- [What you are asked to do]:
Repeat the data below exactly, with every entry included.
━━━━━ The input
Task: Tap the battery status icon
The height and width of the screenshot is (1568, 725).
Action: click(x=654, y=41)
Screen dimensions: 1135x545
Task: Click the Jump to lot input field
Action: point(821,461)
━━━━━━━━━━
- [Answer area]:
Task: Tap the battery status icon
The height and width of the screenshot is (1568, 725).
Action: click(x=654, y=41)
Screen dimensions: 1135x545
Task: Click the Jump to lot input field
Action: point(821,461)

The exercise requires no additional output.